**INSTRUCTIONS TO FOLLOW:** Look through the records below for the line holding "[dialog] (83, 2478)". Write it out exactly, with each following line through the line holding "Aceptar Cookies (449, 2541)".

**EXTRACTED RECORDS:**
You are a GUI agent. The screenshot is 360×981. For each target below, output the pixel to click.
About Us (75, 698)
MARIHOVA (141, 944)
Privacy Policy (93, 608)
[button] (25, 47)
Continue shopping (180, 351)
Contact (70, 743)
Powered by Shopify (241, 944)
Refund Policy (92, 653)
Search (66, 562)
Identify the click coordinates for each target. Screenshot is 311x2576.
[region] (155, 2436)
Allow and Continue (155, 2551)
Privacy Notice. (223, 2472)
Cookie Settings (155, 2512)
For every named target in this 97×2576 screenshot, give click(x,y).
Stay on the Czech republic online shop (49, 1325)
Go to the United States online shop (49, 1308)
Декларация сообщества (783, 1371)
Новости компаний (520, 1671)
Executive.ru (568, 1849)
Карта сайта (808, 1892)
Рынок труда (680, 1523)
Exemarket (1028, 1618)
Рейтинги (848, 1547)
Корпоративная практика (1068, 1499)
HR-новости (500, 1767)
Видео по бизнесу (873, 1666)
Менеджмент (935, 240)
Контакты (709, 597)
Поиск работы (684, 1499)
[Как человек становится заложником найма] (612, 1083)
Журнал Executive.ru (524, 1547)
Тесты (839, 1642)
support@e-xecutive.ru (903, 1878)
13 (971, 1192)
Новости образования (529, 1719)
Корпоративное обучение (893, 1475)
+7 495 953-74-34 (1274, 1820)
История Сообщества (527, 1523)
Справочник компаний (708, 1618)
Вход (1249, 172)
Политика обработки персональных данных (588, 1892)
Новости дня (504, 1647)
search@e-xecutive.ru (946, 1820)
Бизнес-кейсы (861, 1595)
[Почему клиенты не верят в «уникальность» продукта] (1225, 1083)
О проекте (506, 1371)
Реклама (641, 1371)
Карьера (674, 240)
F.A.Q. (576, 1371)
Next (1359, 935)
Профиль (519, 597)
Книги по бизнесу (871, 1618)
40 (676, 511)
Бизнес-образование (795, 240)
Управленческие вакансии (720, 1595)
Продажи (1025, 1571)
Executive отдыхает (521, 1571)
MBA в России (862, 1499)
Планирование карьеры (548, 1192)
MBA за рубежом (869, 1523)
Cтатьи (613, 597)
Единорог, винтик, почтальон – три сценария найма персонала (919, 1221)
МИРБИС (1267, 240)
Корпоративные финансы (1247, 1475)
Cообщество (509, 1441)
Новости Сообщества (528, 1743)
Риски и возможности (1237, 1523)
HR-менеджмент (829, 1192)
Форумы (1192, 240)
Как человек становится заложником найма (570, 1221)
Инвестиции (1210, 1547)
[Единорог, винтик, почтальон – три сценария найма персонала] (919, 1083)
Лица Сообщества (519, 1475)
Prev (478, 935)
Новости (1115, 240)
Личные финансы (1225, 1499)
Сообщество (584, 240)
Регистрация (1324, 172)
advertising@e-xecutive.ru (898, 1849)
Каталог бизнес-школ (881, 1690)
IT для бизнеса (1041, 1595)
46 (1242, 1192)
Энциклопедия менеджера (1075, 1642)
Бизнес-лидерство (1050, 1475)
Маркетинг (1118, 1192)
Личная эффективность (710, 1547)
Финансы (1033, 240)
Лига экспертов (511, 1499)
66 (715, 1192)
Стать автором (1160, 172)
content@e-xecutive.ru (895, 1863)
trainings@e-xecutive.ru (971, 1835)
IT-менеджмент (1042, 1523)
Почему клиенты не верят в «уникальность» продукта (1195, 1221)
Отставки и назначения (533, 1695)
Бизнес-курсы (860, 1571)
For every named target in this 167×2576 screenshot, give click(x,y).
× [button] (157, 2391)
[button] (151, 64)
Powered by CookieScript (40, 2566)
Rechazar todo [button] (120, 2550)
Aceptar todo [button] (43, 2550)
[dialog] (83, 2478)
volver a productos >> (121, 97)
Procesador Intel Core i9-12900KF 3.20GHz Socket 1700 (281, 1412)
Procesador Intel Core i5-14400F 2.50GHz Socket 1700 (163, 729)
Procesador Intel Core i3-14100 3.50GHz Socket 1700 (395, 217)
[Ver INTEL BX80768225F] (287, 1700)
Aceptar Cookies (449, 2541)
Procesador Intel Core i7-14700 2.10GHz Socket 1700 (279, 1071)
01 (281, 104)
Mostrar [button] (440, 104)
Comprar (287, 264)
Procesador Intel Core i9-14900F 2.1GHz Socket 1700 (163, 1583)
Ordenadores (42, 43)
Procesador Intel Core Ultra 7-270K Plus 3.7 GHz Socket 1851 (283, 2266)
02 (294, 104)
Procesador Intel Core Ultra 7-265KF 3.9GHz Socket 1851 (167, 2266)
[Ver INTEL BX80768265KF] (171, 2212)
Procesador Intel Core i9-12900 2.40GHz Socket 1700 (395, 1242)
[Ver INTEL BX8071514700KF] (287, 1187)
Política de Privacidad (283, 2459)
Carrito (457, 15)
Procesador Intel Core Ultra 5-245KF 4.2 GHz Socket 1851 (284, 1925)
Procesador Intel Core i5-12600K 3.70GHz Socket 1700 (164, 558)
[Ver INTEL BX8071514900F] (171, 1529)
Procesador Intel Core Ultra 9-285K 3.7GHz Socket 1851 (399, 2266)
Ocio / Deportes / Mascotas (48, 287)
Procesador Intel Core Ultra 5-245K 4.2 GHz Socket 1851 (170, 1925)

**FINAL ANSWER:**
[dialog] (83, 2478)
volver a productos >> (121, 97)
Procesador Intel Core i9-12900KF 3.20GHz Socket 1700 (281, 1412)
Procesador Intel Core i5-14400F 2.50GHz Socket 1700 (163, 729)
Procesador Intel Core i3-14100 3.50GHz Socket 1700 (395, 217)
[Ver INTEL BX80768225F] (287, 1700)
Aceptar Cookies (449, 2541)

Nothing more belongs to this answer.